急がない人生で見つけた13のこと

写真家ソール・ライターさんのドキュメンタリー。昨年劇場で鑑賞し、彼の生き方に惹かれた。のちに『Early Color』を購入し、彼の写真にすっかり魅了された。写真集が発売されたのは83歳のとき。しかもはじめての写真集。
遅咲きということではなかった。若いころはファッション写真家として第一線で活躍した。でもそれは、彼にすれば生計を立てるための仕事。60歳を前に表舞台から身を引いた。
ファッション写真と並行しスナップを撮り続けた。対象は住まいのあるイーストヴィレッジ。散歩のついでにカメラを携え、日常で見逃されている瞬間を切り取った。「雨粒に包まれた窓の方が、私にとっては有名人の写真より面白い」とは彼のセリフだが、地位や名声には関心がなく、ささやかな日々の暮らしのほうが大切だった。

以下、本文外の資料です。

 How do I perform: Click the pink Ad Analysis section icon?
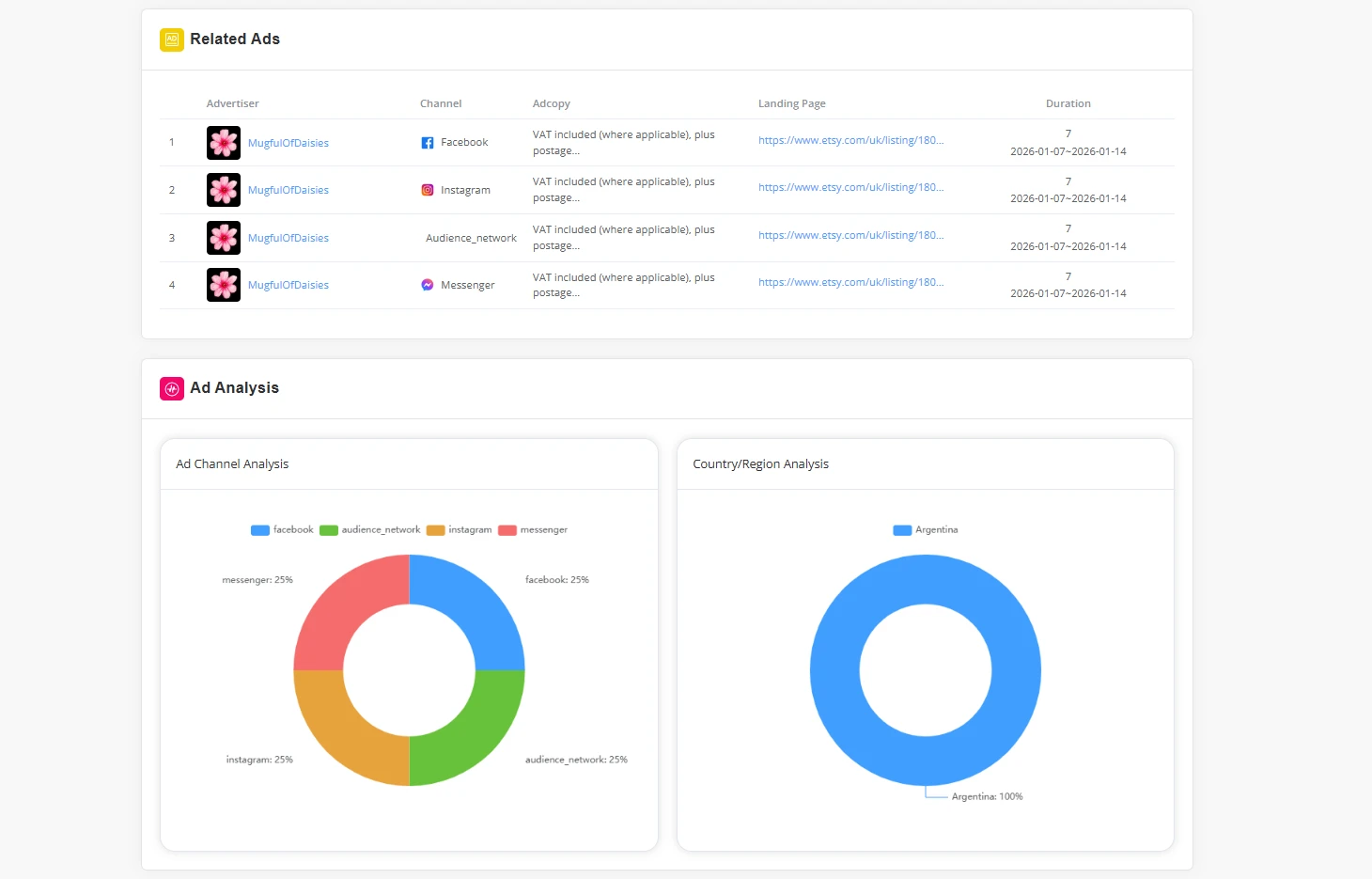(171, 388)
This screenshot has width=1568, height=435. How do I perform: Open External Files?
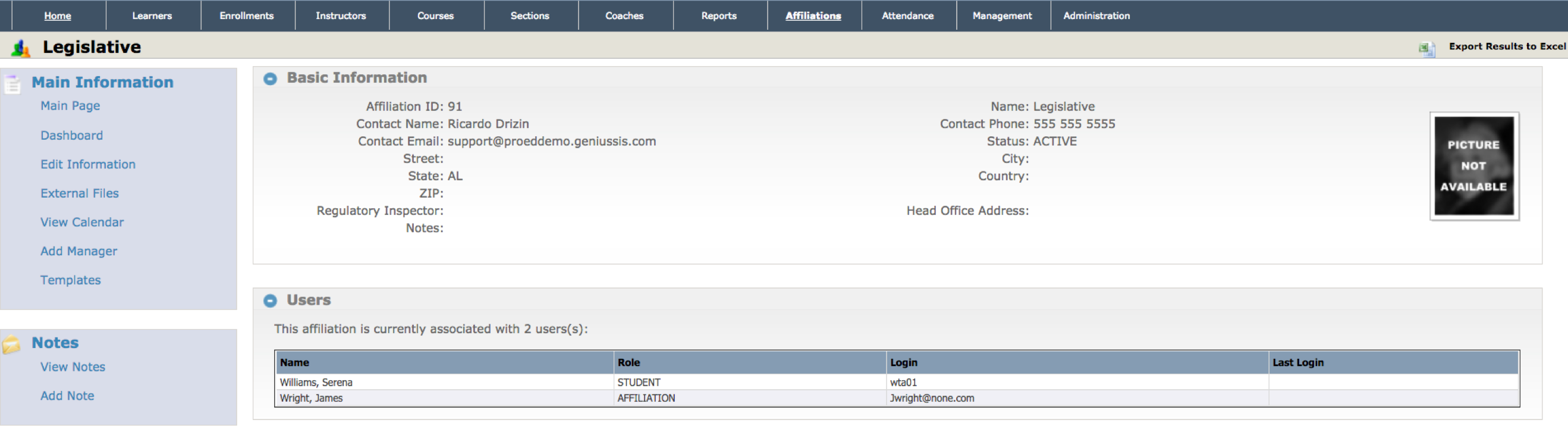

でも彼にだって仕事を認めてほしい気持ちはあっただろう。70歳を過ぎたころ、撮りためたスナップをはじめてプリントし、マンハッタンのギャラリーで展示する機会を得た。現在アシスタントとして働くマーギット・アーブさんは、そのときギャラリーで働いていた。彼の作品や人柄に惹かれたのだろう、写真集を出版すべく奔走し、そうしてできたのが『Early Color』。「幸せの秘訣は何も起こらないことだ」と言っているが、大好きなマーギット・アーブさんのおかげで再び表舞台に立ったことは、きっとまんざらでもないと思っているのではないか。